Direct write-off vs the allowance method
The direct write-off method is simple but flawed. It records the expense only when an account is confirmed dead, often in a period long after the sale. That breaks the matching principle, since the revenue and its related loss land in different periods. The IRS allows it for tax, but GAAP does not for financial reporting.
The allowance method estimates losses in the same period as the sale, so the income statement reflects the true cost of those sales as they happen. It is the GAAP-compliant approach and the one most finance teams use. The trade-off is that it relies on an estimate you have to revisit each period.
Journal entries
Under the allowance method, recording the estimate:
Debit: Bad debt expense 10,000 Credit: Allowance for doubtful accounts 10,000
When a specific account is later confirmed uncollectible, you write it off against the allowance, with no new expense:
Debit: Allowance for doubtful accounts 3,000 Credit: Accounts receivable 3,000
Under the direct write-off method, there is no allowance. You hit the expense directly when the account goes bad:
Debit: Bad debt expense 3,000 Credit: Accounts receivable 3,000
If a written-off customer later pays, you reverse the write-off and record the cash, which recovers the loss you previously booked.
How to reduce bad debt
Bad debt is mostly a follow-up problem, not a credit problem. A few levers move the number:
- Vet credit before you extend it. Set limits and terms based on a customer's ability to pay, and revisit them as their payment behavior changes.
- Invoice cleanly and on time. Disputes and errors are a leading reason invoices stall, and stalled invoices age into write-offs.
- Follow up early and every time. The probability of collecting drops sharply once an invoice passes 90 days. Consistent outreach in the first 60 days is where most recovery happens.
- Act on the aging report. Treat each account that crosses a bucket as a trigger for action, not a line on a month-end report nobody works.
- Pursue accounts before write-off. Many accounts marked uncollectible are simply under-worked, not unrecoverable.
How Rex keeps bad debt low
Most bad debt comes from accounts that aged out while no one chased them. Rex closes that gap. It works the entire ledger continuously, opening an invoice the moment it ages and following up on a schedule tuned to each account, so receivables do not drift quietly toward write-off. When a customer raises a dispute or asks for a plan, Rex handles it or escalates the judgment call to a person, while keeping every other account moving.
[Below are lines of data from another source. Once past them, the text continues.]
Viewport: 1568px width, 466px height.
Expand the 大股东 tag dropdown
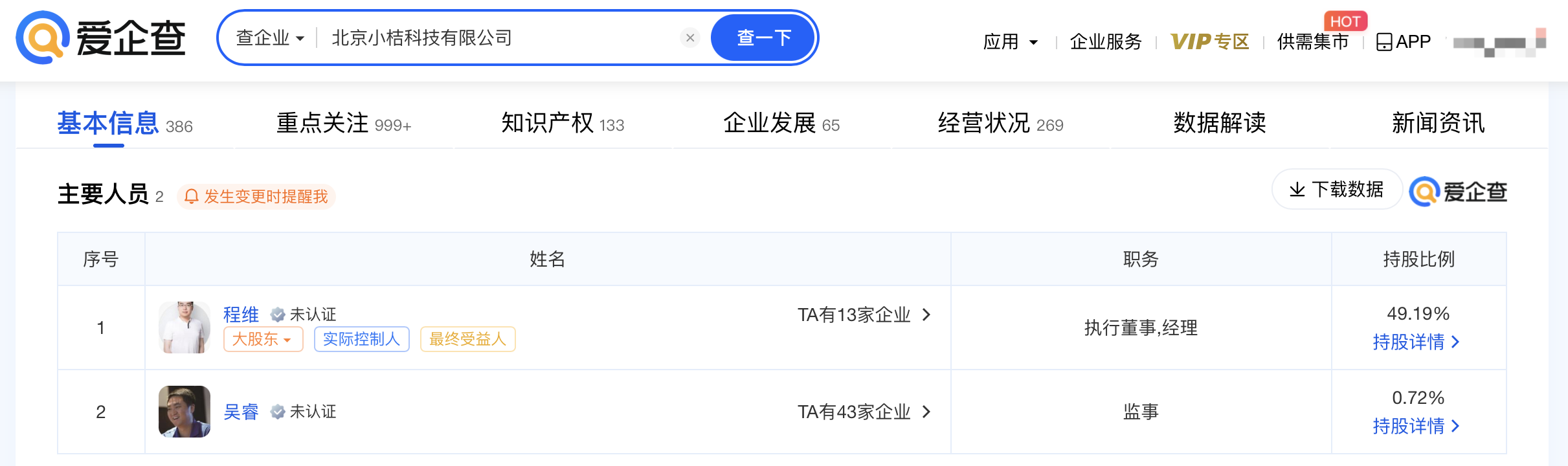[263, 339]
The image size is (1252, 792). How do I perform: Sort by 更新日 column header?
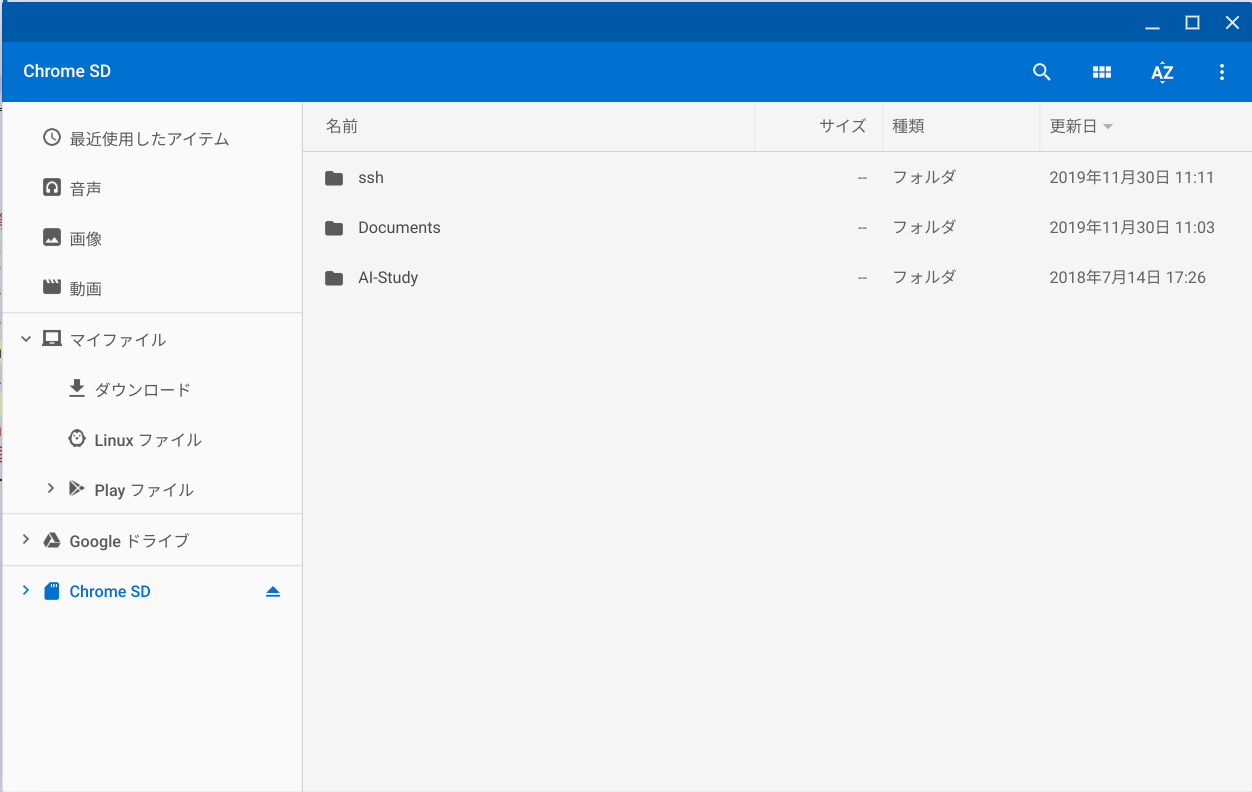tap(1073, 126)
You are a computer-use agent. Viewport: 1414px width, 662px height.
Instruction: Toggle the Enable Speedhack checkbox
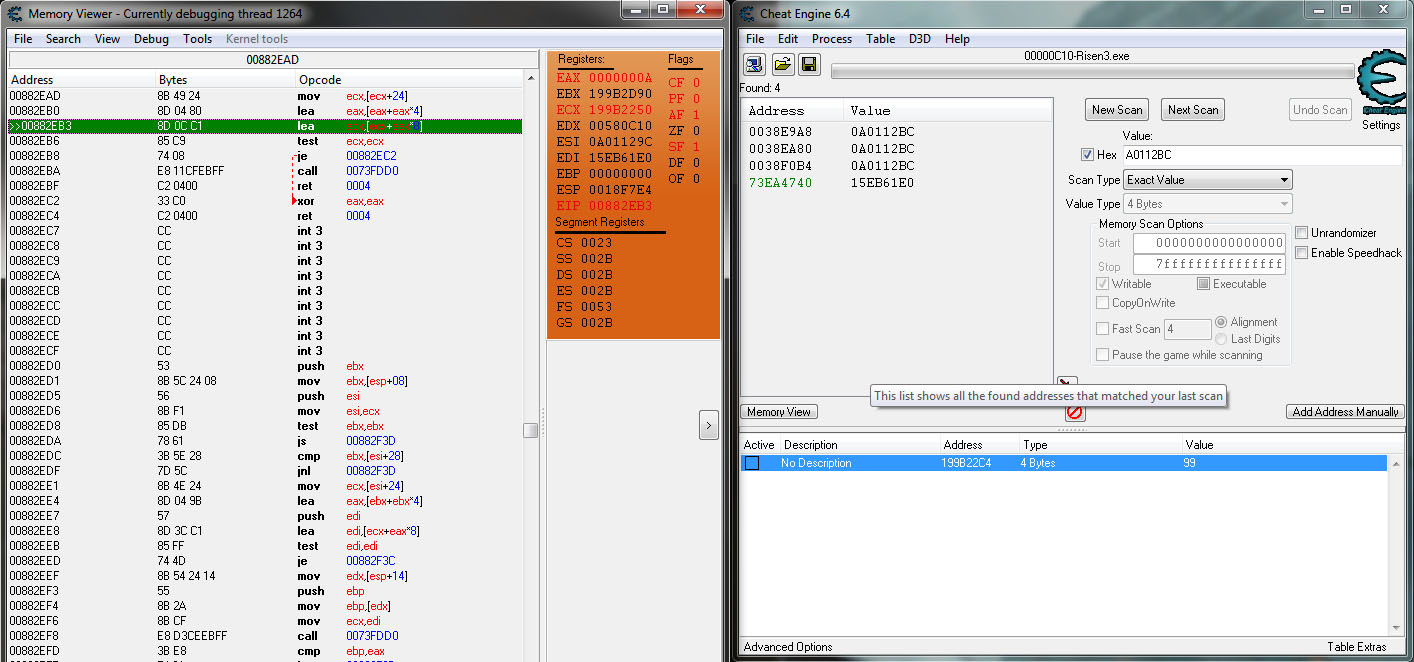tap(1302, 253)
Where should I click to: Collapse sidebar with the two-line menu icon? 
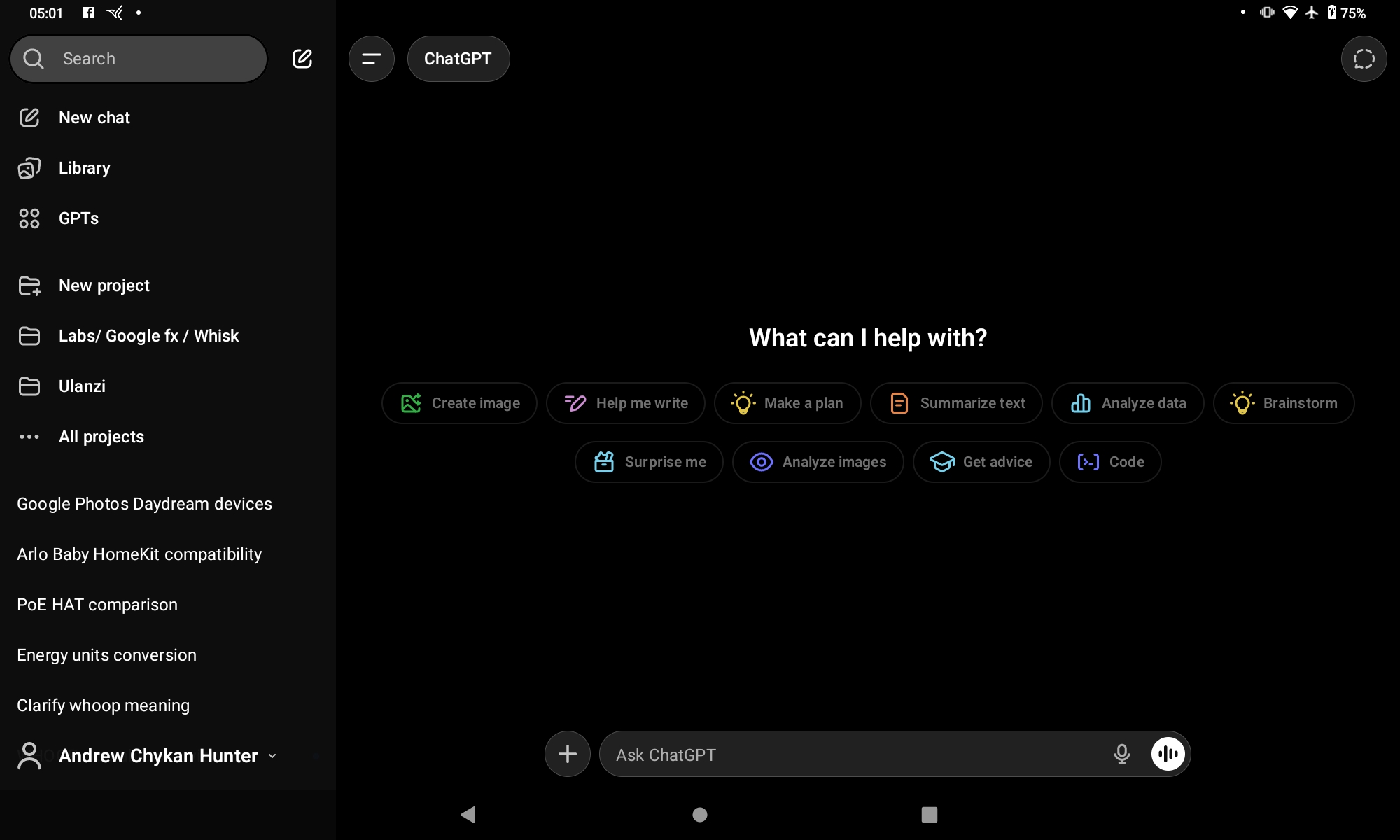[372, 59]
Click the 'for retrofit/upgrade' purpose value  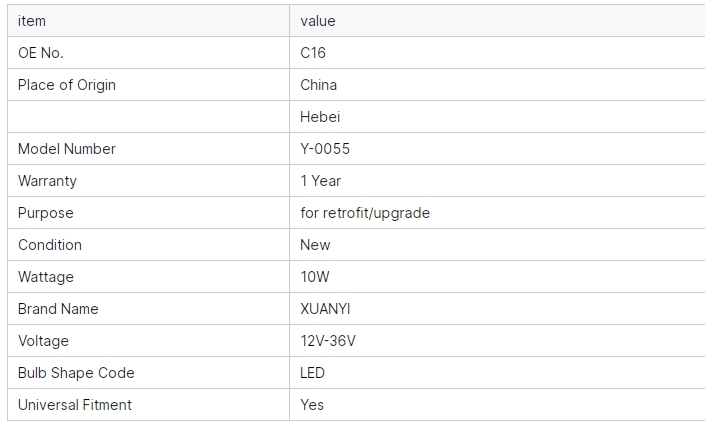(365, 213)
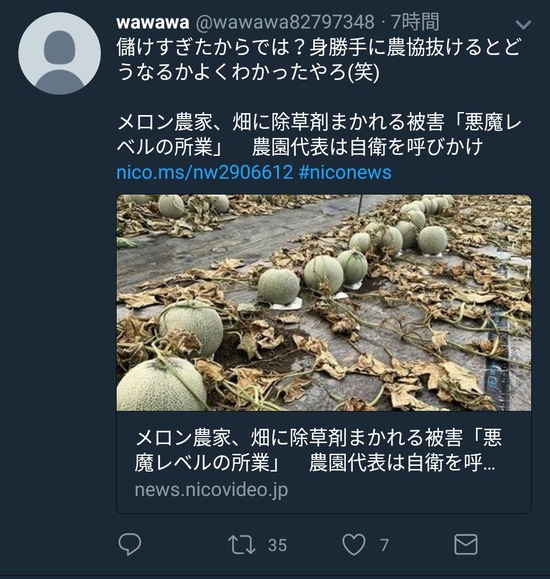
Task: Open the wawawa display name
Action: click(153, 22)
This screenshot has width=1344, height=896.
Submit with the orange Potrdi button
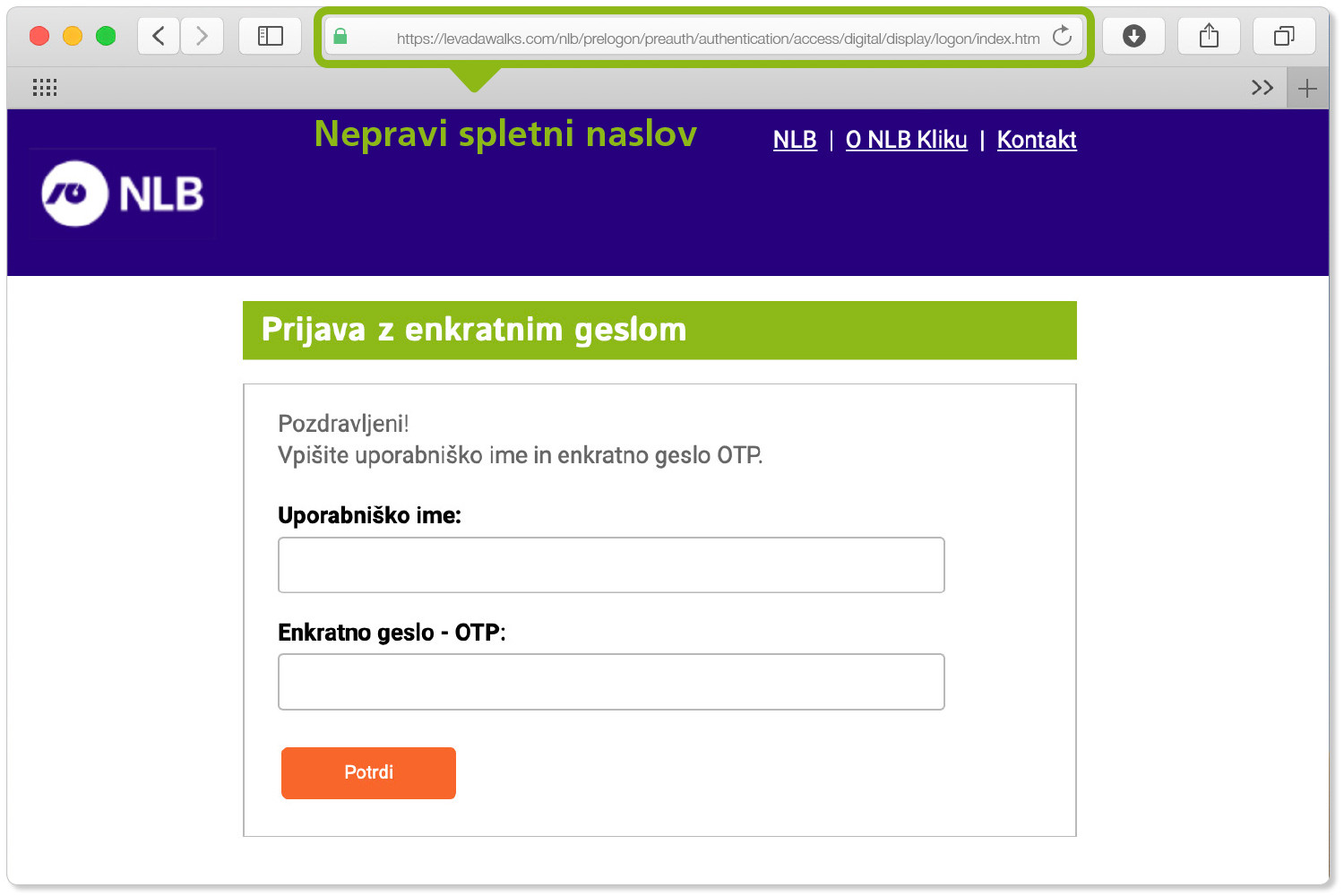click(x=368, y=773)
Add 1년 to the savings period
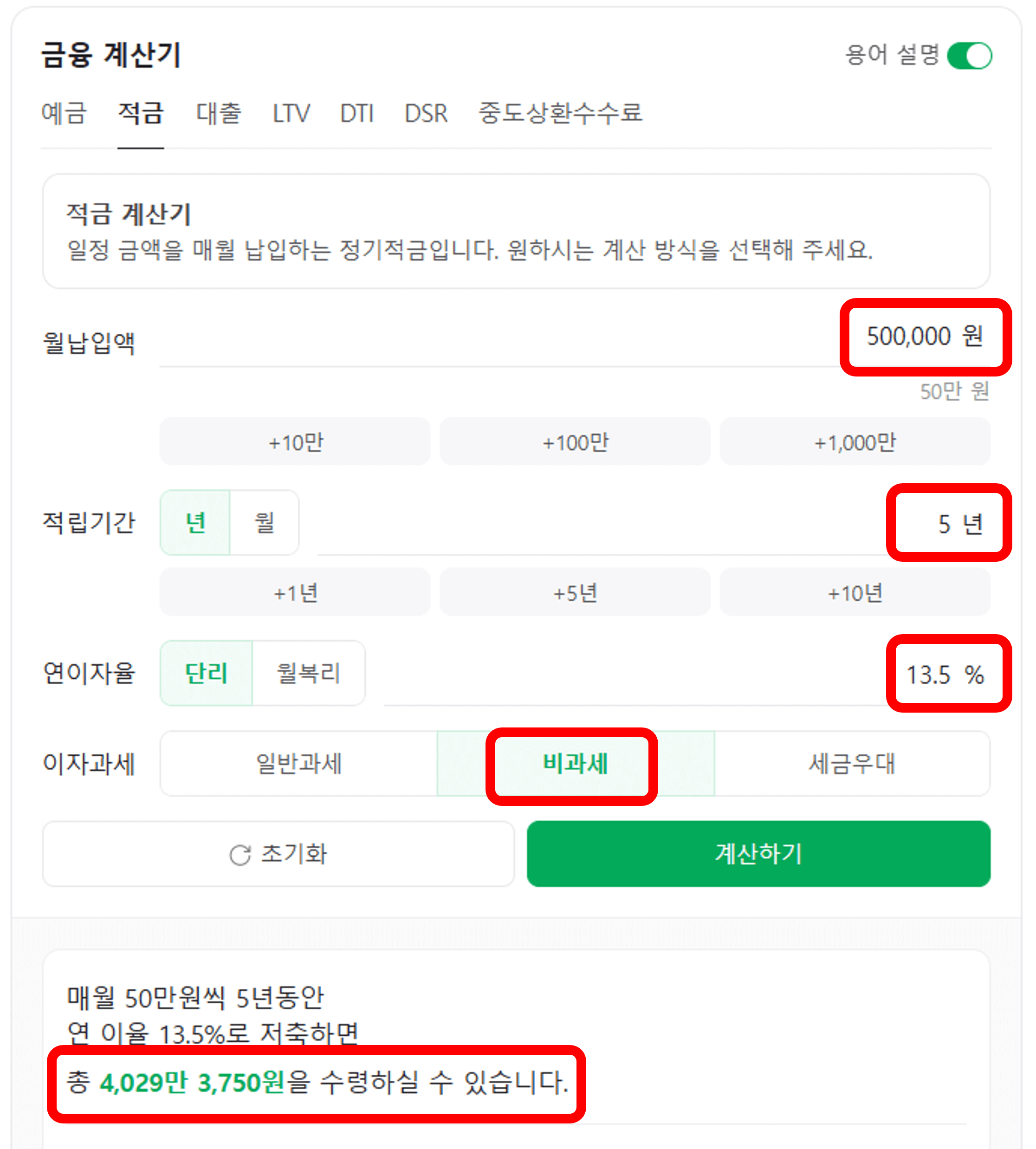Viewport: 1036px width, 1149px height. pyautogui.click(x=295, y=592)
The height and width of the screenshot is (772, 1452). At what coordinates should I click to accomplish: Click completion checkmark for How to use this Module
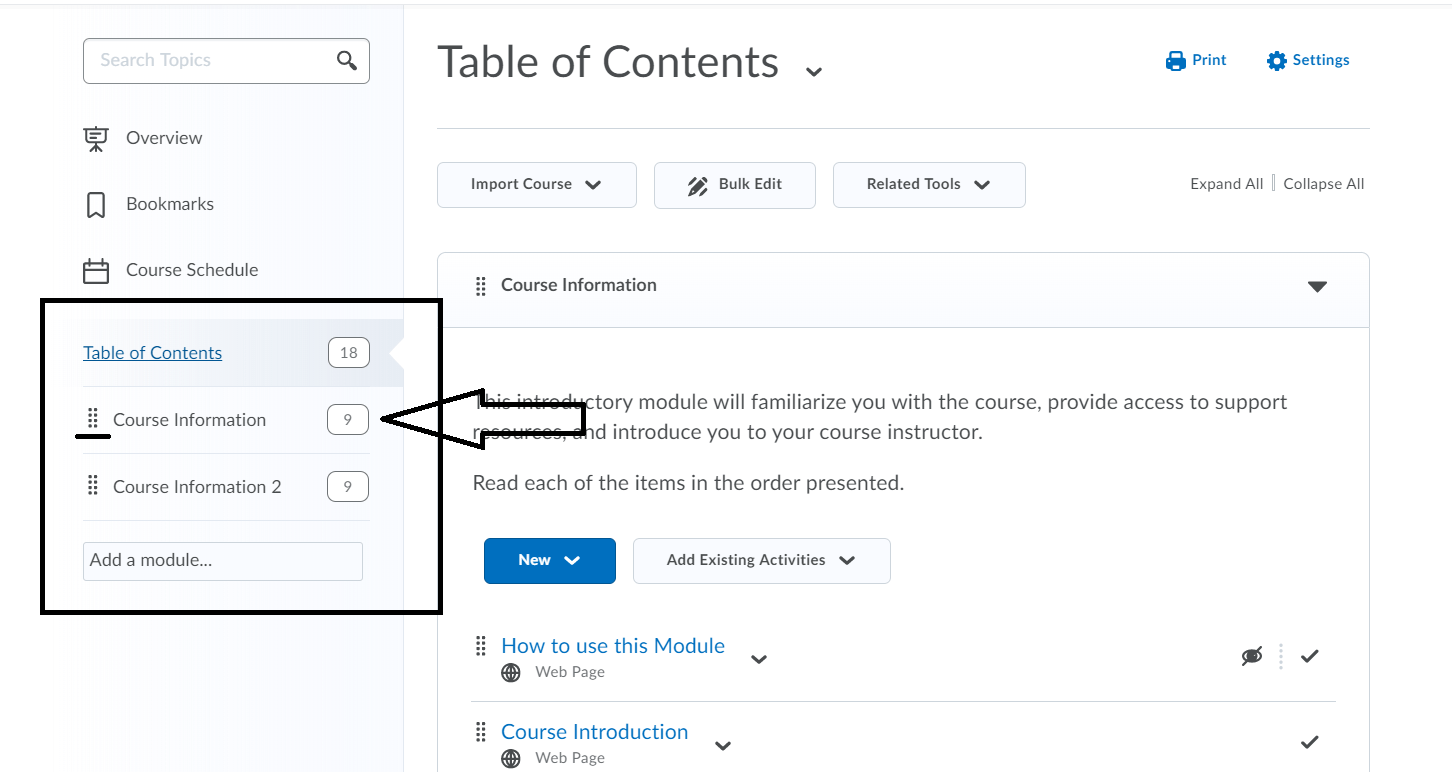pos(1310,656)
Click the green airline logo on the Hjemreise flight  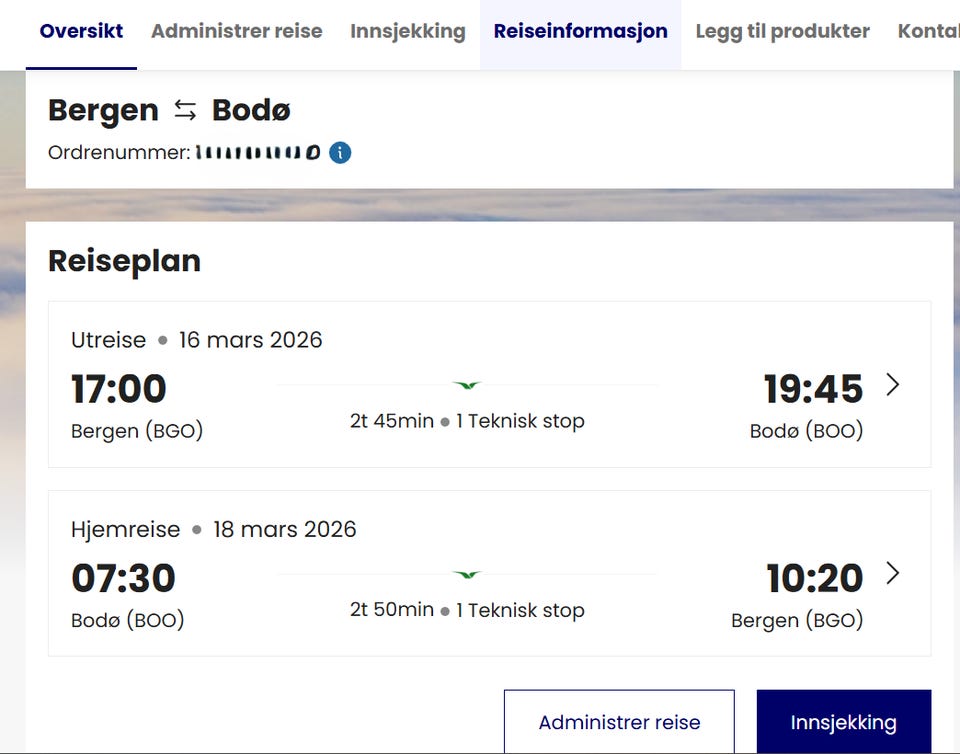[466, 575]
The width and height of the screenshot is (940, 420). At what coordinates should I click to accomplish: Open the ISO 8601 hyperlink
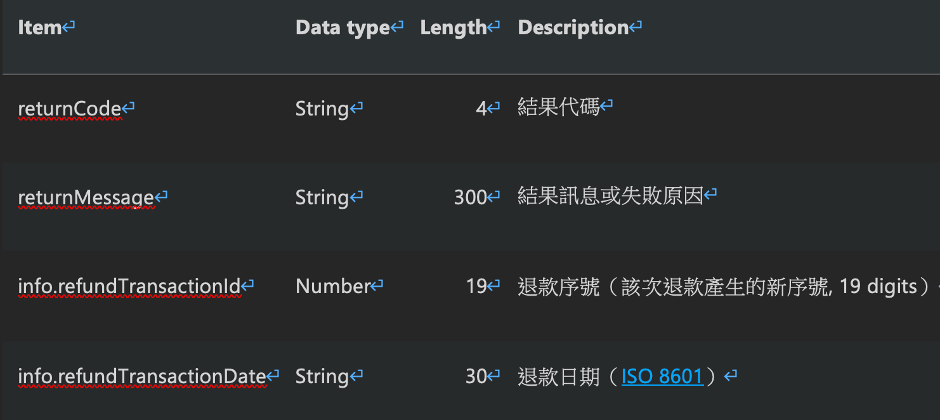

Because Rex catches slipping invoices early and stays on them, fewer accounts ever reach the over-90 bucket where losses concentrate. The bad debt you book reflects genuinely uncollectible accounts, not ones that simply fell through the cracks. See how Rex runs collections end to end.
Frequently asked questions
- What is bad debt expense?
- Bad debt expense is the amount of accounts receivable a company expects it will not collect, recorded as an expense on the income statement. It reflects sales made on credit that turn into uncollectible debt.
- How do you calculate bad debt expense?
- Under the allowance method, multiply credit sales or outstanding receivables by an estimated uncollectible rate. For example, 2% of 500,000 in credit sales gives a 10,000 bad debt expense for the period.
- Is bad debt expense a debit or a credit?
- Bad debt expense is a debit. The offsetting credit goes to the allowance for doubtful accounts (under the allowance method) or directly to accounts receivable (under the direct write-off method).
- What is the difference between bad debt expense and the allowance for doubtful accounts?
- Bad debt expense is the cost recorded on the income statement for a period. The allowance for doubtful accounts is the running contra-asset balance on the balance sheet that reduces gross receivables to what you expect to collect.